Safety Profile of DS-1594b
DS-1594b showed limited efficacy but was considered safe with a lead-in dosing approach. The safety analysis included all 17 patients who received at least 1 dose.
DS was the most significant adverse event (AE) of special interest and a clear indicator of on-target drug activity. Of the total patients, 5 (29.4%) experienced DS. Of the 8 patients with KMT2A-r R/R AML, 3 (37.5%) experienced DS. DS events included grade 1 (n=1), grade 2 (n=2), grade 3 (n=1), and grade 4 (n=1). The grade 4 event was a dose-limiting toxicity (DLT).
The most common severe treatment-emergent AEs were infections, consistent with expectations for a heavily pretreated R/R leukemia population. The most common infections experienced by patients were pneumonia/lung infection (41%), febrile neutropenia (35%), and sepsis (35%).
No study drug-related deaths were reported. One patient was taken off the study due to a possibly drug-related grade 4 pericarditis.
Study Design and Patient Characteristics
The single-center, open-label study was initiated in March 2021 to evaluate DS-1594b in adult patients (≥18 years) with R/R AML or ALL.

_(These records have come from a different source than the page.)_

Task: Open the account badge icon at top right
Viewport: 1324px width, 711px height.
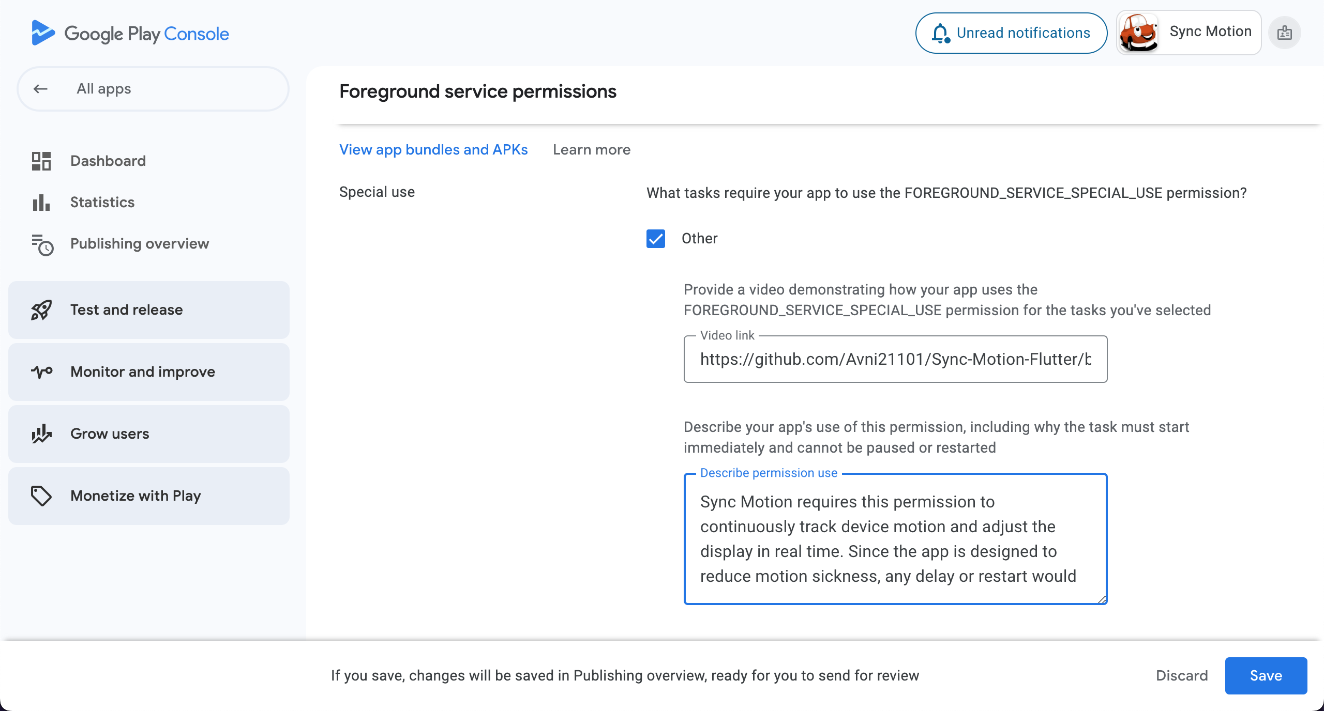Action: point(1285,33)
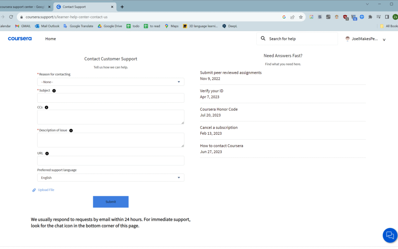This screenshot has width=398, height=249.
Task: Expand the Reason for contacting dropdown
Action: click(x=111, y=82)

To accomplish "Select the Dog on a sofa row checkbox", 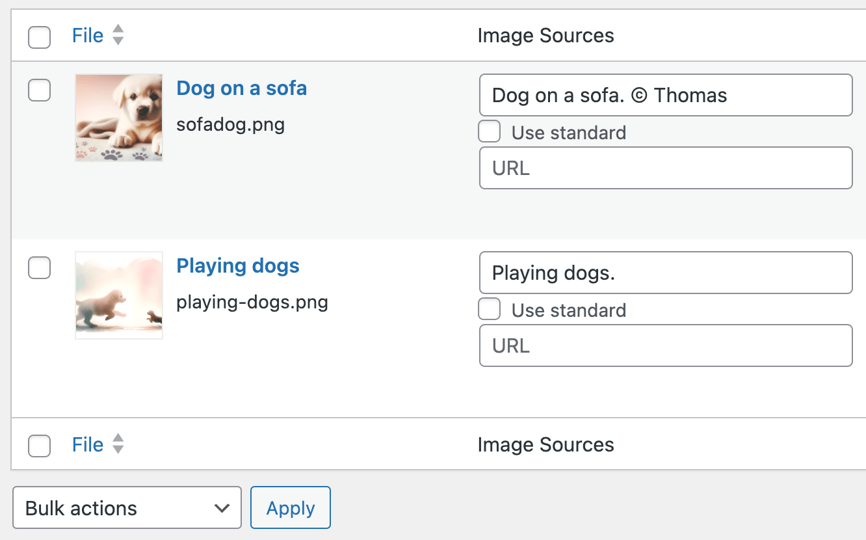I will click(40, 90).

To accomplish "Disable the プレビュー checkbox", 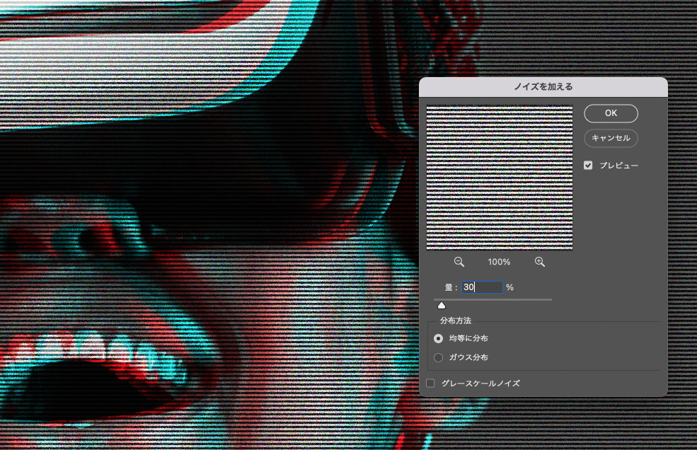I will [588, 165].
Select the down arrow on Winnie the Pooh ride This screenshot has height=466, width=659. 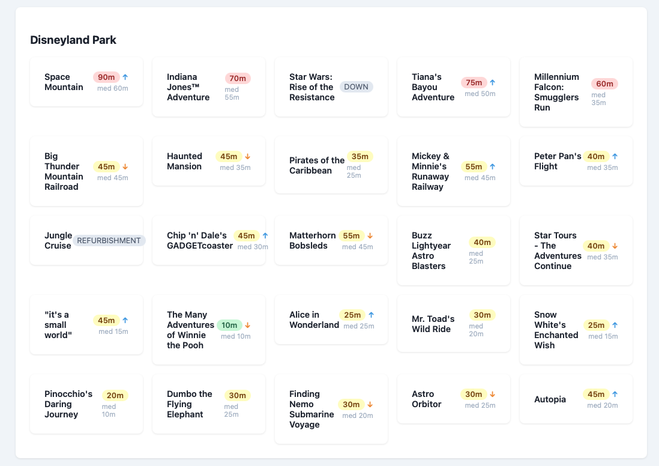coord(247,324)

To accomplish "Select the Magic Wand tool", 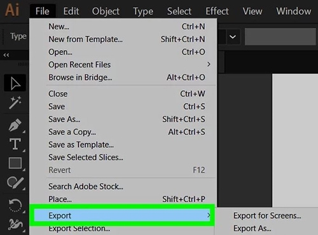I will click(x=15, y=103).
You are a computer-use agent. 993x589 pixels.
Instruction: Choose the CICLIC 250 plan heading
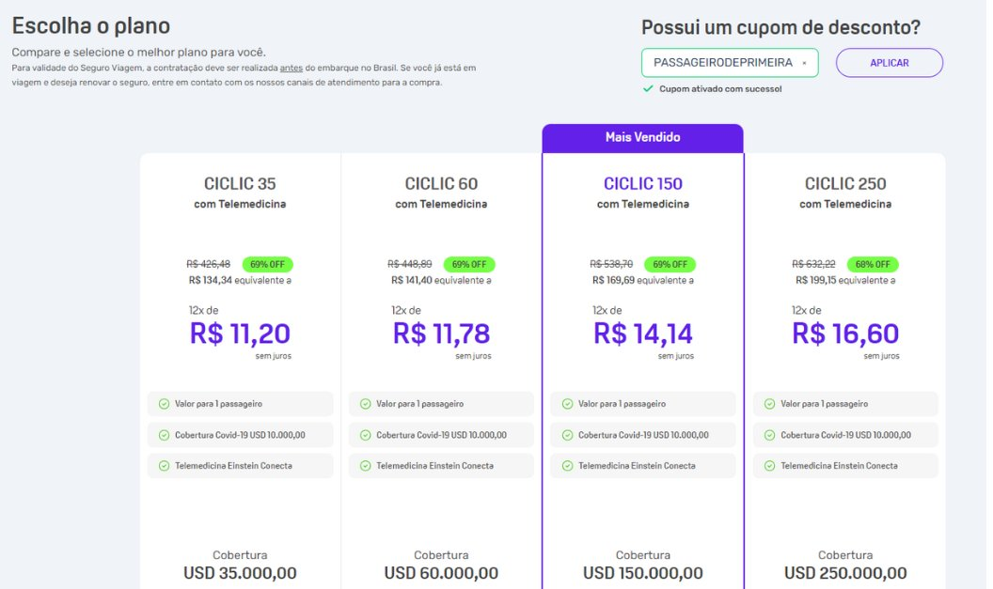845,183
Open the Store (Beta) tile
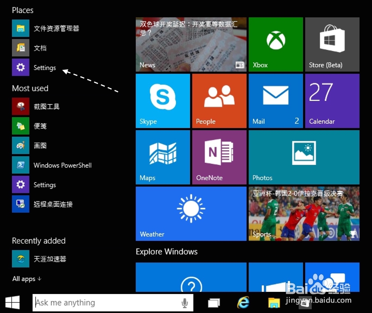This screenshot has height=313, width=372. (331, 44)
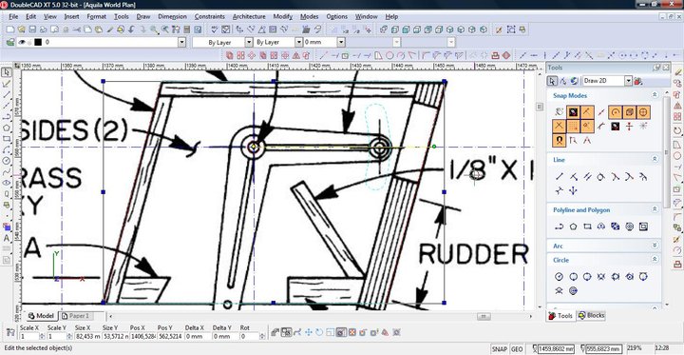Click the Save icon in the top toolbar
The height and width of the screenshot is (355, 684).
[x=32, y=30]
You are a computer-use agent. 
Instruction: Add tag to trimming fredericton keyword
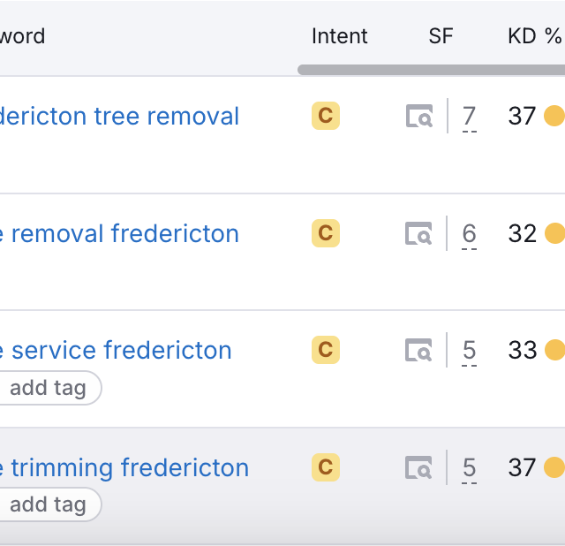(48, 505)
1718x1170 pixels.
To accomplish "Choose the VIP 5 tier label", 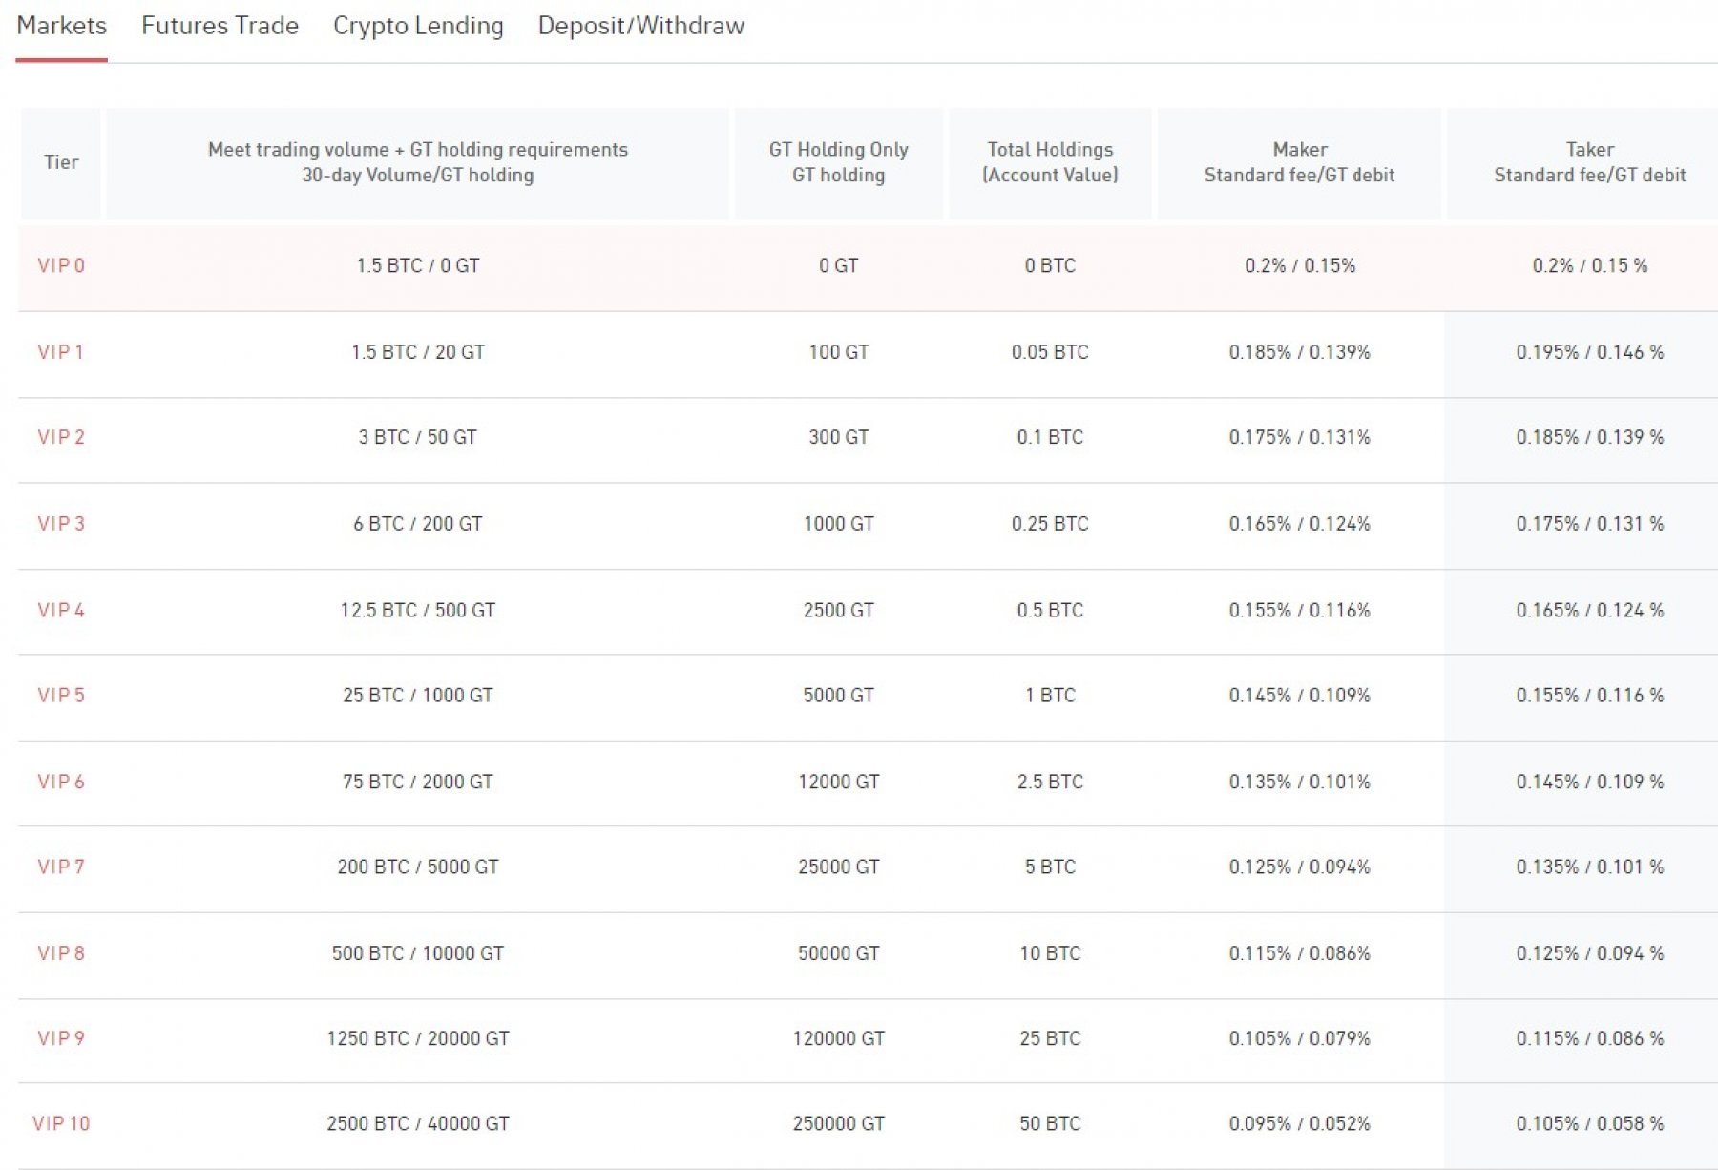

The primary objective of phase 1 was to establish the maximum tolerable dose and RP2D of DS-1594b monotherapy and to assess its overall safety profile.
Phase 1 employed a Bayesian optimal interval design for dose escalation. While patients were eligible regardless of genetic status, the goal was to enroll at least 3 subjects with KMT2A-r or NPM1 mutation at each biologically active dose level.
A multi-cohort phase was planned to evaluate DS-1594b monotherapy and combination therapies in patients with KMT2A-r or NPM1 mutation AML/ALL in phase 2. The study did not proceed to this phase.
- Cohort 1: 70 mg twice daily (BID) (n = 4)
- Cohort 2: 50 mg BID/100 mg once daily (QD) (n = 4)
- Cohort 3: 20 mg QD (n = 4)
- Cohort 4: 50 mg/day with 20 mg lead-in (n = 3)
- Cohort 5: 100 mg/day with 20/50 mg lead-in (n = 1).
In cohort 1, 1 patient experienced grade 4 DS, a DLT. In cohort 2, 3 patients experienced DS (2 grade 2, 1 grade 3). In cohort 3, the starting dose was reduced and no DLTs were observed. In cohort 4, lead-in dosing was introduced to improve tolerability. In cohort 5, no further DLTs were observed with the lead-in approach.
From April 2021 to June 2022, 21 patients were screened and 17 were treated. All 17 patients were part of the phase 1 dose-escalation portion of the study.
The median age of patients was 56 years (range, 19–82 years). Of the total patients, 15 had AML and 2 had ALL. The median prior lines of therapy was 3 (range, 1–8). Of the total patients, 16 had prior received venetoclax (Venclexta). Five patients had received prior menin inhibitors, all with KMT2A-r AML.
The trial's outcome underscores the challenges within the competitive menin inhibitor landscape.